## GOAL
Copy out the items word for word, starting at the line that contains "Given: Click the" and continuing through the last line of the items, both ends included. Omit the pictures.

## EXTRACTED DATA
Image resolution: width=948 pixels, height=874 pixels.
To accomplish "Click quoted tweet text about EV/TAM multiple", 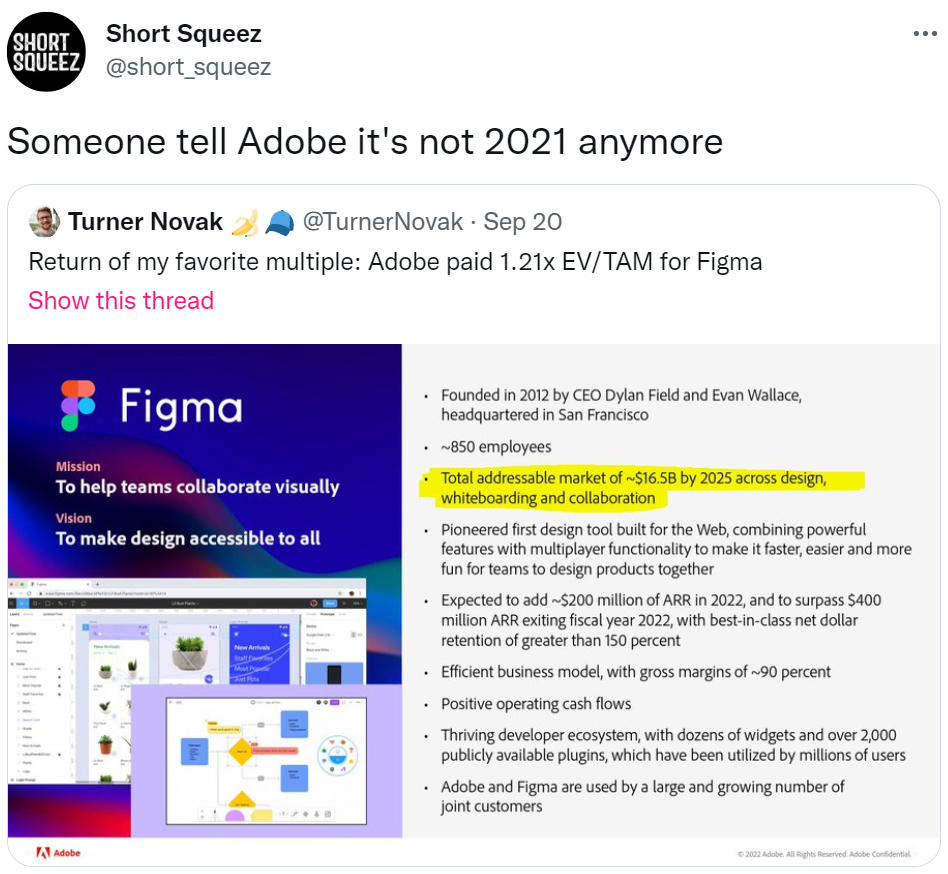I will point(395,262).
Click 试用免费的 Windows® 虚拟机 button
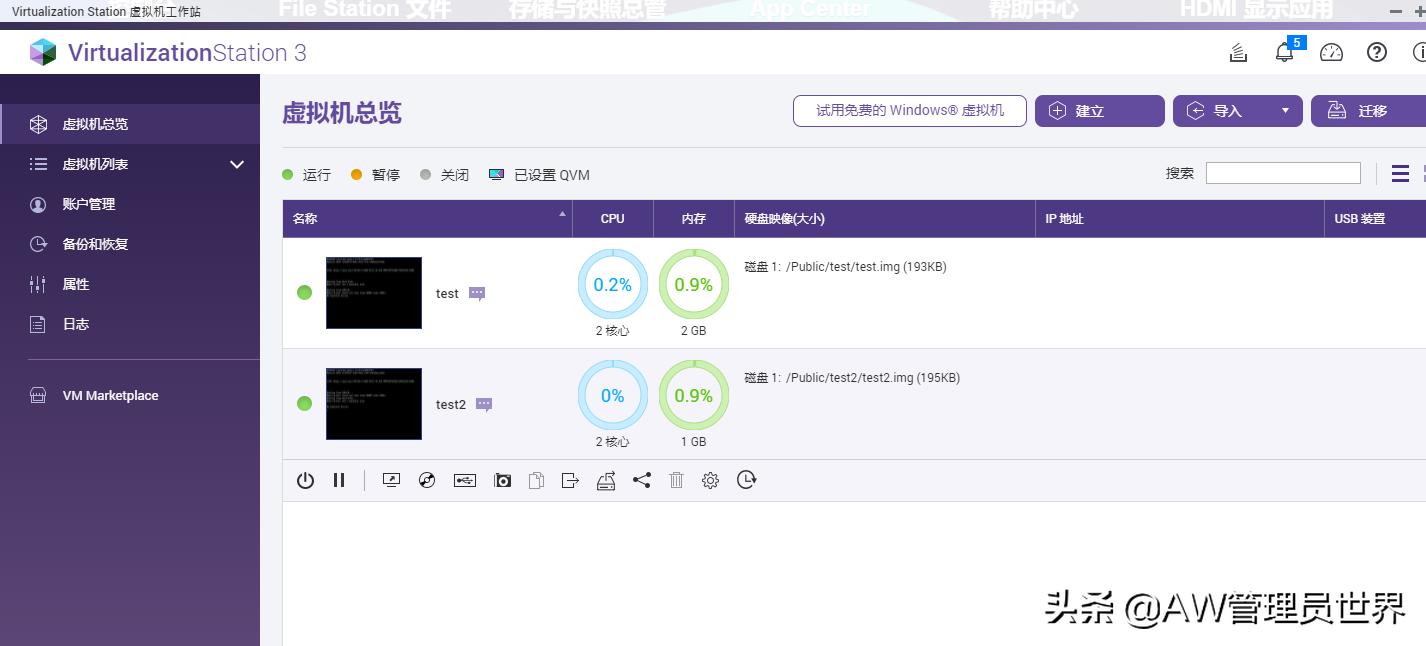 [x=909, y=111]
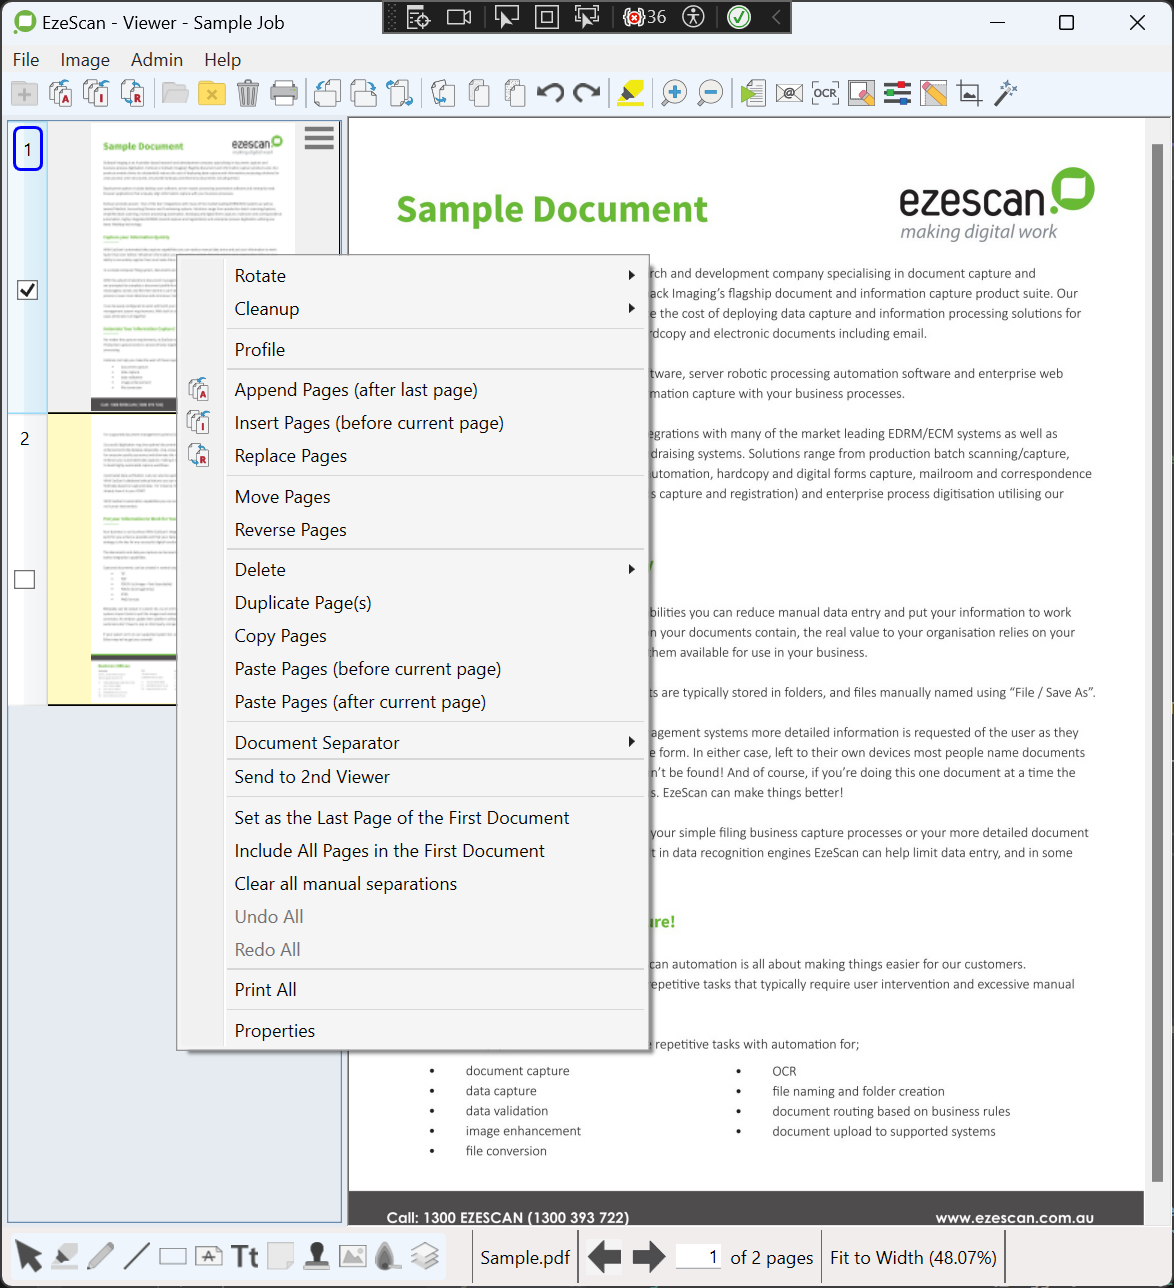Select the Tt text annotation tool

click(245, 1256)
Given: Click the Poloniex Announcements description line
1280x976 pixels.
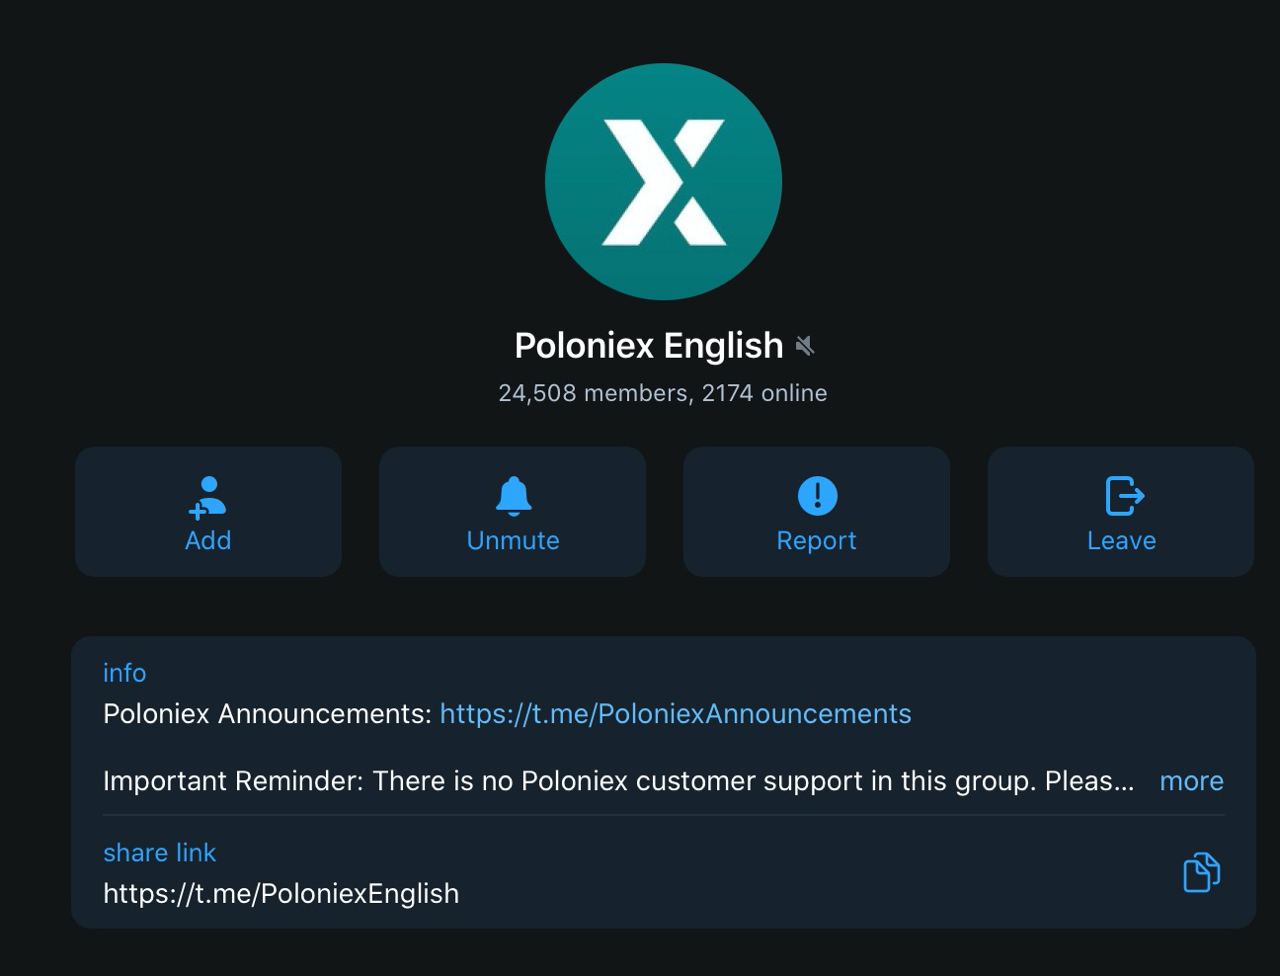Looking at the screenshot, I should (x=507, y=714).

## IN RESPONSE
Given: Click the Poloniex Announcements description line
1280x976 pixels.
Looking at the screenshot, I should (x=507, y=714).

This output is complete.